In distinguishing human planning from various performances by nonhumans, Suddendorf and Busby (2005) have argued that demonstrations of true planning must rule out other possible explanations, such as associative learning and instinctive behaviors. To exclude these possibilities, they make two suggestions. First, tests of planning should prevent trial and error learning, which could lead to the gradual acquisition of behavior-outcome associations. Second, they argue that tests of planning should not use species typical behaviors, which might give the impression of planning, but may actually depend on specialized long delay associative learning mechanisms akin to flavor aversion learning (Busby and Suddendorf, 2005; Suddendorf and Corballis, 2008). Arguably, none of the existing evidence for planning in nonhuman animals fully meets these criteria (Shettleworth, 2007; Suddendorf and Corballis, 2008). Studies in scrub jays are limited to food caching (Correia, et al., 2007; Raby, et al., 2007), which is a specialized species typical behavior (Shettleworth, 2007), and studies in monkeys (Naqshbandi and Roberts, 2006) have been criticized because they may have allowed sufficient experience for trial and error learning to be effective (Shettleworth, 2007; Suddendorf and Corballis, 2008). The experiments described in this paper and those conducted by Naqshbandi and Roberts (2006) were not designed to rule out trial and error learning.
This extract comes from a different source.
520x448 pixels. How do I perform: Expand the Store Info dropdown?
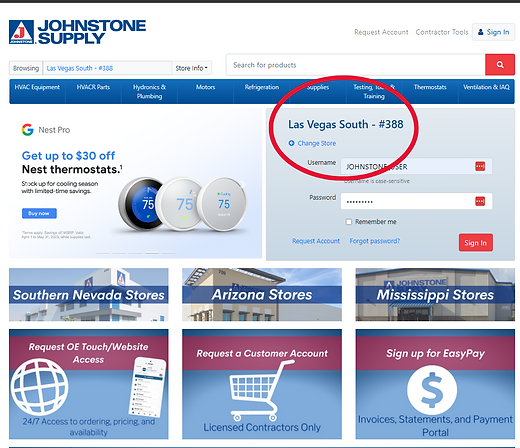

It is not clear whether the additional criteria described above are necessary or sufficient for demonstrations of planning, or even whether they accurately characterize planning in humans. For example, ruling out trial and error learning may be impossible in most tests of planning. As stated above, if subjects have not had the necessary experience to acquire knowledge of the contingencies relevant to a given task, then apparent failures of planning may simply reflect lack of the relevant knowledge. Even most human planning likely violates this “limited experience” criterion, as humans have countless experiences with the outcomes of behavior, making it almost impossible to separate instances of true planning from those based on repeated past experiences or generalization from related trial and error learning. Disregarding planning that occurs in the context of species typical behavior also seems unjustified. If rapid, flexible learning can be shown within species specific domains, as with food caching in scrub jays (Clayton, et al., 2003; Correia, et al., 2007; Dally, et al., 2006; Raby, et al., 2007), it seems unlikely that the planning behavior displayed is the result of “instinct”, as Suddendorf and Busby (2005) suggest. Finally, realistic criteria for planning in nonhumans should reflect the fact that humans often have great difficulty planning adaptively, as evidenced by the large number of people who smoke or fail to save for retirement. Understanding the factors that facilitate and impair the capacity to plan in humans may aid in designing better experiments to test for planning in nonhumans. We anticipate that the Bischof-Köhler hypothesis and other conceptualizations of planning will evolve in response to new empirical results and as the mechanisms underlying planning are better specified.